"Bu, besok aku pulang sore lagi. Aku mau bawa bekal aja biar hemat." Aku sedang membantu ibu mencuci piring setelah selesai makan malam bersama. Lala ikut membantuku, dia yang membilas piring kotor. Ibu yang menatanya di rak dekat wastafel. Hanya ayah yang bersantai saat ini.
"Kakak ngapain pulang sore terus dari kemarin? Udah gitu pulangnya bareng Kak Aron terus. Kakak pacaran dulu, ya?" Lala menyahut.
"Kamu tuh masih kecil, isi otaknya kok pacaraaan aja. Kakak banyak kerjaan di sekolah. Kemarin kumpul sama kepala sekolah. Hari ini musyawarin sesuatu. Besok dan seterusnya kumpul bikin yel-yel. Kakak jadi ketua suporter," jawabku.
"Suporter buat apa?" tanya ibu. Aku menatapnya, lalu teringat hanya ayah yang sudah kuberi tahu tentang perlombaan itu. Itu pun karena ayah bertanya. Aku menjelaskan sesingkat-singkatnya tentang acara perdana di sekolahku itu.
"Ya ampun Ulfa! Dari sekian banyaknya lomba, bisa-bisanya kamu cuma jadi suporter." Ibu jelas sedang mengejekku. Kata "cuma" yang dia ujarkan mengartikan kalau peranku di perlombaan itu tidak patut dibanggakan. Ekspresinya dan nada bicaranya lebih menjelaskan maksud ucapannya.

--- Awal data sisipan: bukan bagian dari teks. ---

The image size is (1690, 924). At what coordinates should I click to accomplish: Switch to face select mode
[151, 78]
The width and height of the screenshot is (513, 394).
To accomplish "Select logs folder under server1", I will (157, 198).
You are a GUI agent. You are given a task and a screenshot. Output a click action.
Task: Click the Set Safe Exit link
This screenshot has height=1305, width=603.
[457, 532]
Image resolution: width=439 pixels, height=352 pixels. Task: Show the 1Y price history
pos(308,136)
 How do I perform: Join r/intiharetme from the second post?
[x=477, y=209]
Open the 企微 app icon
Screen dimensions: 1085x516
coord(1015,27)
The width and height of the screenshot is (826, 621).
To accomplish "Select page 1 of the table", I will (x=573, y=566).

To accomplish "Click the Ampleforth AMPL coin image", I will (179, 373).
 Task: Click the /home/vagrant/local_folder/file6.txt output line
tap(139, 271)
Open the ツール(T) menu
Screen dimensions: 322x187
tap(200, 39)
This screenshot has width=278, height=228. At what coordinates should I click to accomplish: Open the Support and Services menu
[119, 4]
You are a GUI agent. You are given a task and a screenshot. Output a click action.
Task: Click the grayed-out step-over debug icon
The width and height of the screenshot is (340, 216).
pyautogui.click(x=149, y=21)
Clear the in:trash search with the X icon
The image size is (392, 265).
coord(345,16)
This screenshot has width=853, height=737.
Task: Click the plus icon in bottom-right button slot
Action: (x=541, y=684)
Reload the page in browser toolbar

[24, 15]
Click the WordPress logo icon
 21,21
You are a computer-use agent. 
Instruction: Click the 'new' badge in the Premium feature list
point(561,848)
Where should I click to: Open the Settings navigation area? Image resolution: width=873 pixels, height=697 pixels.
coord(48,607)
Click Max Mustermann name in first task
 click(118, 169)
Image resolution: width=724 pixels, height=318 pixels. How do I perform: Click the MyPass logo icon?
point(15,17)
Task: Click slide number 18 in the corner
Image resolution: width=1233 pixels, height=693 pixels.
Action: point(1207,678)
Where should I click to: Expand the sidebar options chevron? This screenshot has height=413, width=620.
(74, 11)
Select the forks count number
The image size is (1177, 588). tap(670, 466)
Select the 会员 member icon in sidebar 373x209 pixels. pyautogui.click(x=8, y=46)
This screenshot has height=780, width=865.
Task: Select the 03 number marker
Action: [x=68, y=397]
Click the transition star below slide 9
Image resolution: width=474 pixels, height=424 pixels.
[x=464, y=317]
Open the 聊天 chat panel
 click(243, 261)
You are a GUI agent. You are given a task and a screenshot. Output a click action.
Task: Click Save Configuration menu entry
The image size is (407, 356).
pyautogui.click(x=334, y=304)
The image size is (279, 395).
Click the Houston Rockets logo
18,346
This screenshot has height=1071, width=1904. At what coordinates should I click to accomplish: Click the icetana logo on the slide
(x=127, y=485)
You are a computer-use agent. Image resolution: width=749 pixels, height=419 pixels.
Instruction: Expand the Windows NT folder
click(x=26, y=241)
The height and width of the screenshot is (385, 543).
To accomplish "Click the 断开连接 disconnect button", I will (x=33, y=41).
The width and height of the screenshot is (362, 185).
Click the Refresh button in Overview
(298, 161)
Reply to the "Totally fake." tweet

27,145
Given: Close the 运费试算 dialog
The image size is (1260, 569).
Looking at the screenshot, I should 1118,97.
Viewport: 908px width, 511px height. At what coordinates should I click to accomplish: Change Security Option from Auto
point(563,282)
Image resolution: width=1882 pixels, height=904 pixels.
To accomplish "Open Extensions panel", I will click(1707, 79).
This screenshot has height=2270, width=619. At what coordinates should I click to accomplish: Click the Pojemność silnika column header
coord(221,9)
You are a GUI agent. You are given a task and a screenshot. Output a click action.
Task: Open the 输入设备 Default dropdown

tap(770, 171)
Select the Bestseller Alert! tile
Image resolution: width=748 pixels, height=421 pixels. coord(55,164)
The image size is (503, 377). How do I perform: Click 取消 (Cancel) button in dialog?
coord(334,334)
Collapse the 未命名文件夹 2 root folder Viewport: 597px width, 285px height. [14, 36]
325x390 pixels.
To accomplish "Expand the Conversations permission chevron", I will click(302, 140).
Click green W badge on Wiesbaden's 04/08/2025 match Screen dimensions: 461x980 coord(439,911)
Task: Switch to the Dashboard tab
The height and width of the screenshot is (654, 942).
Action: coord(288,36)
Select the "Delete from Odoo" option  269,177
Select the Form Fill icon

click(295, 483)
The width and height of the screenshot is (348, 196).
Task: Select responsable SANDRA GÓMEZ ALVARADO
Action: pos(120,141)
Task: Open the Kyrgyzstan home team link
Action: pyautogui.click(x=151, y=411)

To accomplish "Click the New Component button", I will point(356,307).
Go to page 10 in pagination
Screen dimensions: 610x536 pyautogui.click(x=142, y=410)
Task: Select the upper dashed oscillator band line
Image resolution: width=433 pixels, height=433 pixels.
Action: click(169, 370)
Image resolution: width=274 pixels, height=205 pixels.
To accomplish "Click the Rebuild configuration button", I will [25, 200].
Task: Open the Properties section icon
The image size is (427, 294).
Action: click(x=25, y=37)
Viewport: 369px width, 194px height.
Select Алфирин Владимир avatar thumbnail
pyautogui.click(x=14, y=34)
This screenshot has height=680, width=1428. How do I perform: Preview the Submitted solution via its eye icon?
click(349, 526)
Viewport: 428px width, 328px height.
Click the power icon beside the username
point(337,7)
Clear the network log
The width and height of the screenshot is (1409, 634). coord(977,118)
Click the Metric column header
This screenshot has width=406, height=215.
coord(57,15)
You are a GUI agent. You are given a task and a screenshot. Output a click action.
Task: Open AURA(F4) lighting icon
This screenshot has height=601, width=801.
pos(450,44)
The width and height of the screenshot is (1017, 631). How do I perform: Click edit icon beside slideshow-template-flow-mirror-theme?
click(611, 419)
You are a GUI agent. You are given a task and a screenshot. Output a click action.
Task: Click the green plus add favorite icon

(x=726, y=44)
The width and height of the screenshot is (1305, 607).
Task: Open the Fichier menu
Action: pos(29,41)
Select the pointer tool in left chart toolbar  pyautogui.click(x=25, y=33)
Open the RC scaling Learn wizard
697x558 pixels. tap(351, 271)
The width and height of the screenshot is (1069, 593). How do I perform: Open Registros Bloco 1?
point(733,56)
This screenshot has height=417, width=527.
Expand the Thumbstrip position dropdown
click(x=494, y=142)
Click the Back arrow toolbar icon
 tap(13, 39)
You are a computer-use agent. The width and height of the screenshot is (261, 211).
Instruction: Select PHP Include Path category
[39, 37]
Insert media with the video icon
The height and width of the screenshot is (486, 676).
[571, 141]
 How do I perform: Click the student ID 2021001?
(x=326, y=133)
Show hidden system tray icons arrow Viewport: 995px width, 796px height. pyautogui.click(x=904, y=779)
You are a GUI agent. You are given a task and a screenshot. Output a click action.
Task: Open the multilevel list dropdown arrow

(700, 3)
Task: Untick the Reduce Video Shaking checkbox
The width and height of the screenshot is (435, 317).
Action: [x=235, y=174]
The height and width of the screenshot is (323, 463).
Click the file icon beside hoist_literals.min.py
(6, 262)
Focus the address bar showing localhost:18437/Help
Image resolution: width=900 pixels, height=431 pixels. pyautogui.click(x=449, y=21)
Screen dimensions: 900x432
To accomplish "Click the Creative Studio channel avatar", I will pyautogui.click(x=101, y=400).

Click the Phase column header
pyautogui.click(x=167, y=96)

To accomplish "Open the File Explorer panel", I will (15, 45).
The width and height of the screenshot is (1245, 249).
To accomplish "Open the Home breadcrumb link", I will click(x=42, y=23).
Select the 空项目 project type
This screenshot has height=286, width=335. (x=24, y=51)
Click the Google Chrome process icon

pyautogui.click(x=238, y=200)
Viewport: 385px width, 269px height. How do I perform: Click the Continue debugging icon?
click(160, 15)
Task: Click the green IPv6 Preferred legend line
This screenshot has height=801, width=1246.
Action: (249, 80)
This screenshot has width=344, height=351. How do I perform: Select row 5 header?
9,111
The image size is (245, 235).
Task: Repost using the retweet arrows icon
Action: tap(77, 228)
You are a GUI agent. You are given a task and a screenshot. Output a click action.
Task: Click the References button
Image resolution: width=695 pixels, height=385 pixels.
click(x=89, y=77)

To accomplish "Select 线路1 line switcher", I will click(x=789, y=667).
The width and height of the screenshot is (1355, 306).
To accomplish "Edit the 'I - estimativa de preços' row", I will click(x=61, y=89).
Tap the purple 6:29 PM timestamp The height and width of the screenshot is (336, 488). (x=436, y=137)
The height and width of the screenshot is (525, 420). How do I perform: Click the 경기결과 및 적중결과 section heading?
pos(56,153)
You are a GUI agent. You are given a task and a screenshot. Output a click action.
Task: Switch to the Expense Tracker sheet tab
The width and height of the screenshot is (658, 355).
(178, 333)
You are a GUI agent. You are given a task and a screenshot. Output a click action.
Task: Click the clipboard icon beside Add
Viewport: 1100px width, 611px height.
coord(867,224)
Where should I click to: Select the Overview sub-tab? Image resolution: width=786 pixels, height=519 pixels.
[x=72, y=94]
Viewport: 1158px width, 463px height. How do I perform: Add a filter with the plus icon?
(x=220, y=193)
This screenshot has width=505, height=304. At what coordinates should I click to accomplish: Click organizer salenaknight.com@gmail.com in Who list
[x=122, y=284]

Aku mendengus. "Aku ketuanya para suporter, Bu. Ke-tu-a," aku berusaha meninggikan pangkatku. Sambil mencuci sendok, aku menjelaskan kalau suporter di perlombaan ini bukan sekedar suporter-suporteran. Aku dan teman-temanku yang memperoleh tugas ini harus benar-benar bisa menempatkan diri menjadi suporter. Selalu terlihat ceria, berenergi, dan semangat. Poin utama perlombaan ini ada pada tim suporter sekolah. Kalau suporter sekolah baik, maka skor perlombaan dari sekolahku akan bertambah dari hasil aslinya. Setelah menjelaskan panjang dan lebar, aku harap ibu mengerti di mana letak istimewanya peranku.
"Kok bisa kamu yang dipilih? Temen-temen kamu pada buta apa? Orang sering rebahan kayak kamu kok dijadiin ketua." Astaga ibu! Untungnya aku masih sadar. Kalau tidak, pasti piring di tanganku sudah kulempar ke lantai dan terjadi keributan yang bukan main di dapurku.
Aku masih dalam keadaan emosi. "Rebahan dari mana, sih, Bu? Tiap hari aku ke pasar, angkat-angkat panci, bantu Ibu masak, ngelayanin pembeli, ngurusin laundry. Ibu yang-" Aku hampir bilang kalau ibu yang buta. Untungnya mulutku bisa menahan diri. Aku menatap ibu tidak percaya. Kalimat barusan kuucapkan dengan satu tarikan napas. Napasku menjadi tidak beraturan. Sebenarnya masih ada banyak pekerjaan yang selalu aku lakukan setiap hari. Aku kembali fokus mencuci piring sambil pelan-pelan mengembalikan emosiku ke asalnya.
Kupikir percakapan ini selesai. "Kamu itu," ujar ibu datar. Entah dia sengaja atau tidak menabrakkan piring yang dia pegang ke piring yang sudah duduk manis di rak. "Kalau ada orang nanya sekalian komentar itu dijawab tanyanya aja. Jangan malah komentarnya. Kamu itu tenyata suka ngurusin hal-hal nggak penting."
"Masalahnya yang Ibu komentarin itu nggak bener," jawabku.
"Udah, udah. Ibu sama Kakak ini berantem terus. Tadi ngomongin apa jadinya malah ke mana." Lala menengahiku dan ibu. Dasar anak kecil, cepat sekali dia lupa. Padahal dia yang membuat percakapan ini melebar ke mana-mana.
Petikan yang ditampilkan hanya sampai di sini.